:: PROVIDED INFORMATION ::
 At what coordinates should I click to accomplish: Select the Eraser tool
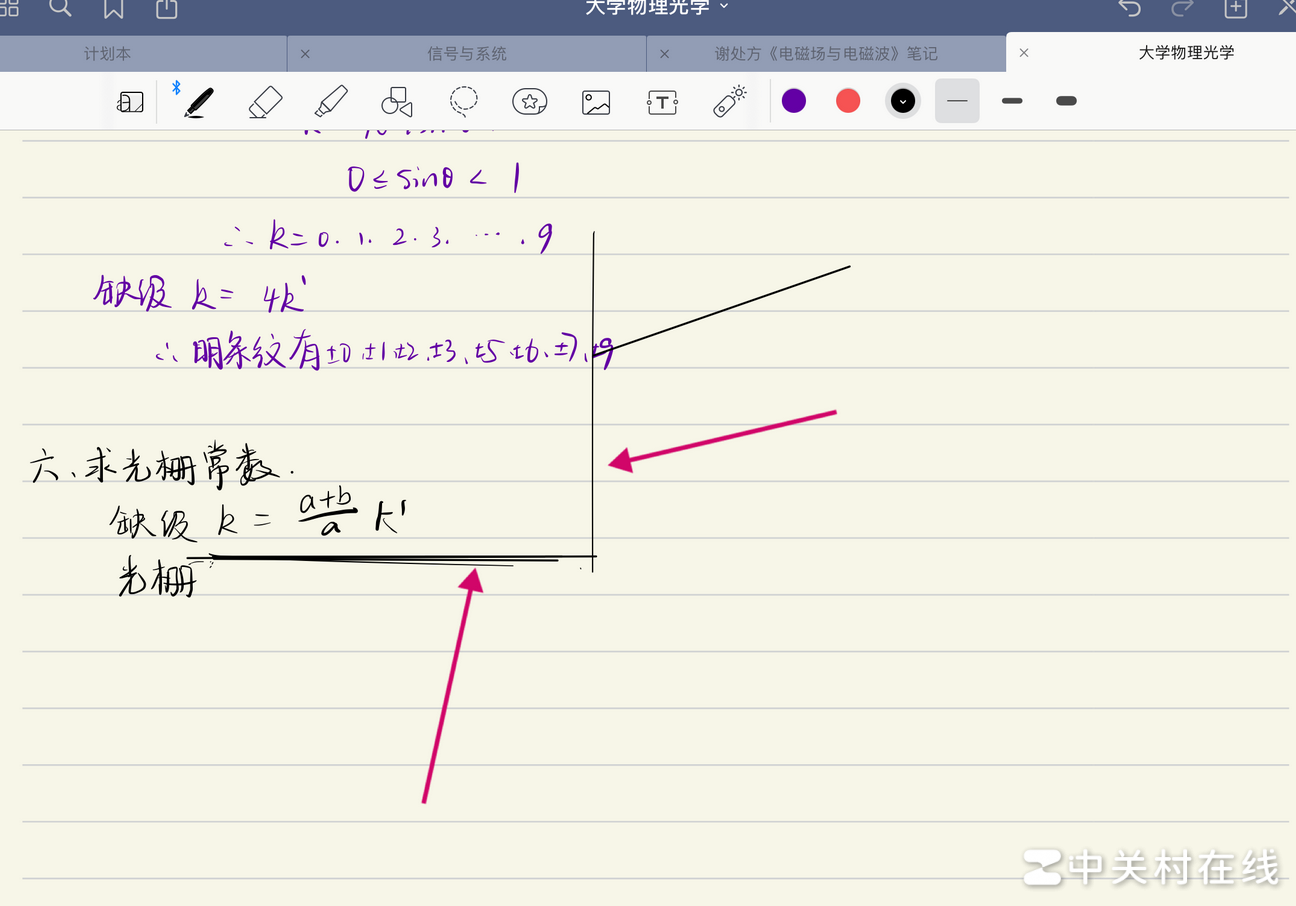pos(265,101)
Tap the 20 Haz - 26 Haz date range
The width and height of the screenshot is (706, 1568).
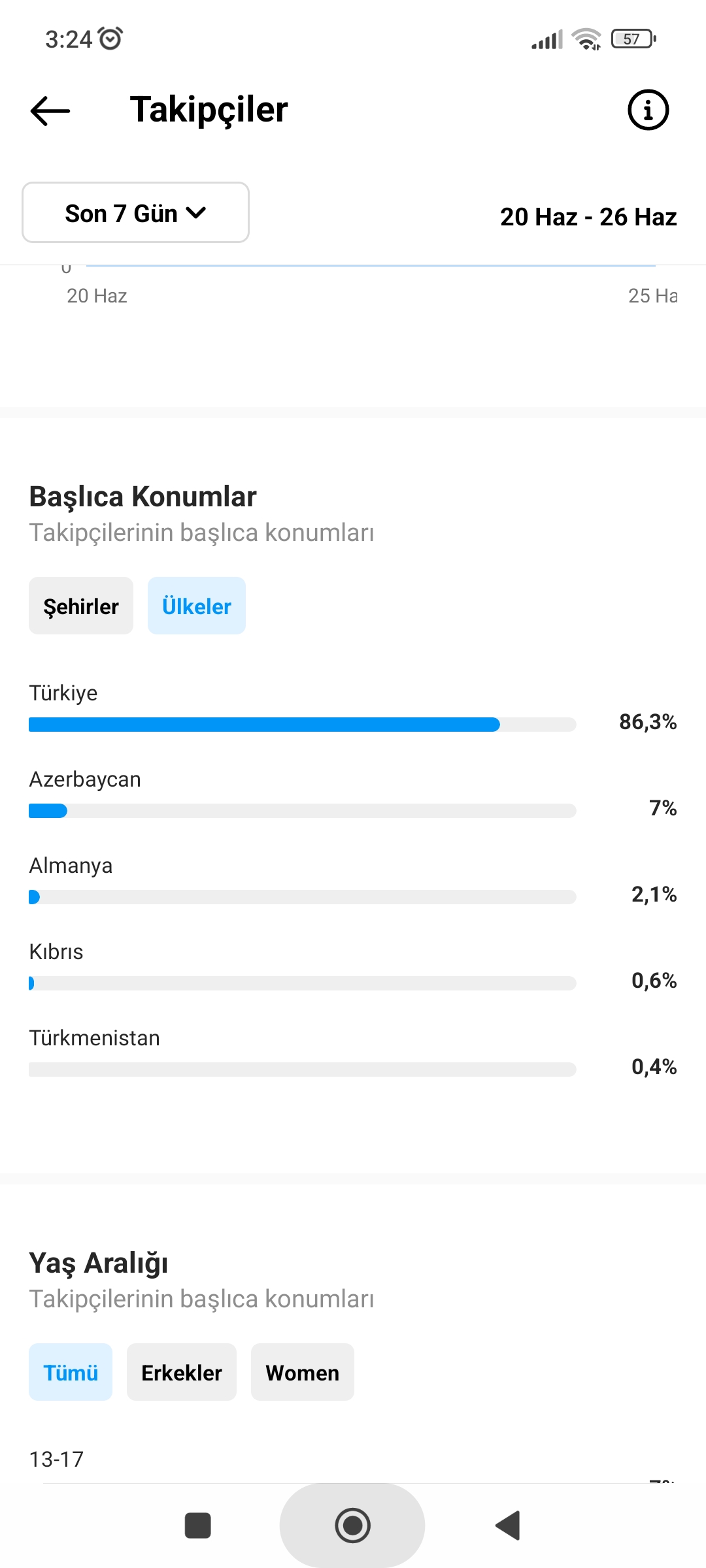tap(588, 217)
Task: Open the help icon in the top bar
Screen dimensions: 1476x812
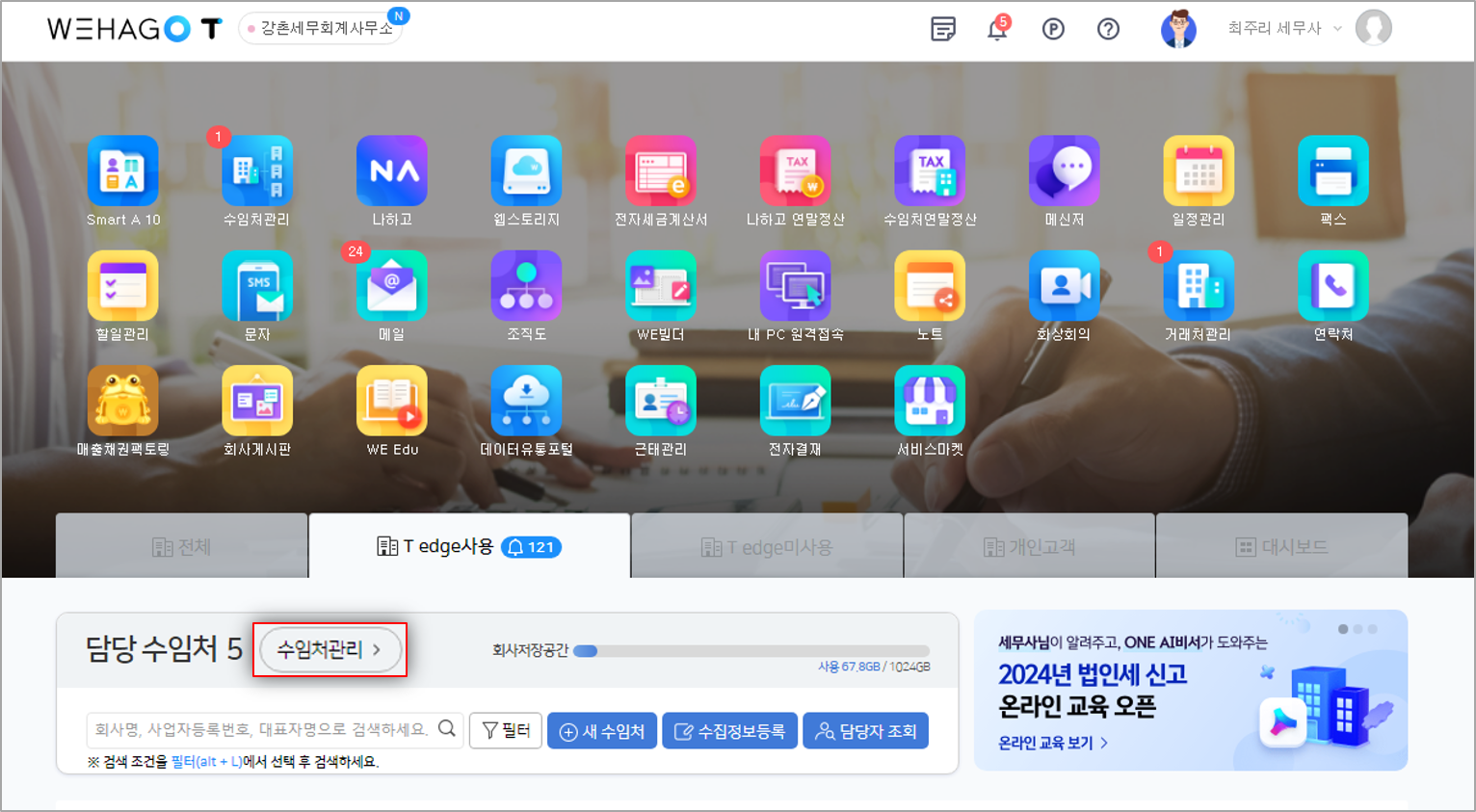Action: coord(1108,30)
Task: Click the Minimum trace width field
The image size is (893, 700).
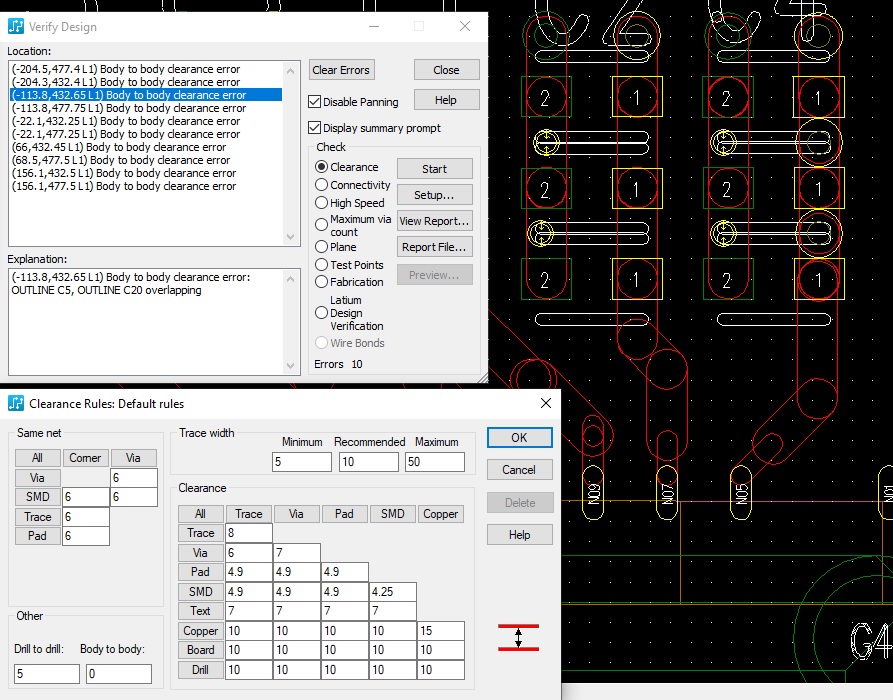Action: tap(301, 462)
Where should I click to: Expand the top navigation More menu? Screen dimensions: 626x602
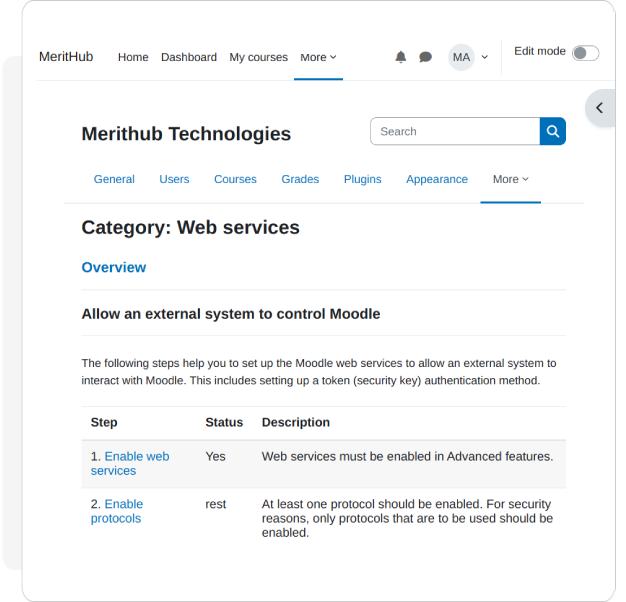(318, 57)
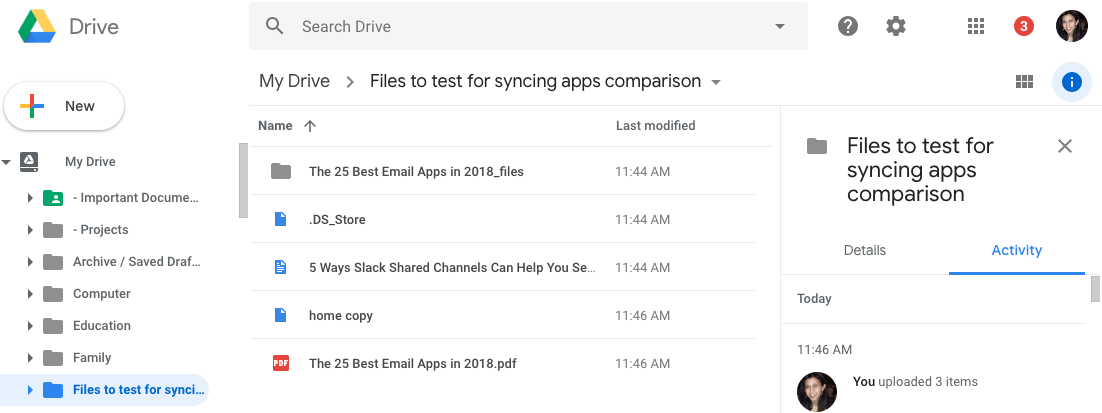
:::
### WHAT NEEDS TO BE DONE
Reproduce the listing above exactly, without a single picture.

### WRITTEN RESPONSE
 At what coordinates should I click to accomplish: Select the Eraser tool
pos(265,101)
Tap the 20 Haz - 26 Haz date range
The width and height of the screenshot is (706, 1568).
tap(588, 217)
Task: Open the help icon in the top bar
Screen dimensions: 1476x812
Action: coord(1108,30)
Task: Click the Minimum trace width field
The image size is (893, 700).
Action: tap(301, 462)
Where should I click to: Expand the top navigation More menu? Screen dimensions: 626x602
(318, 57)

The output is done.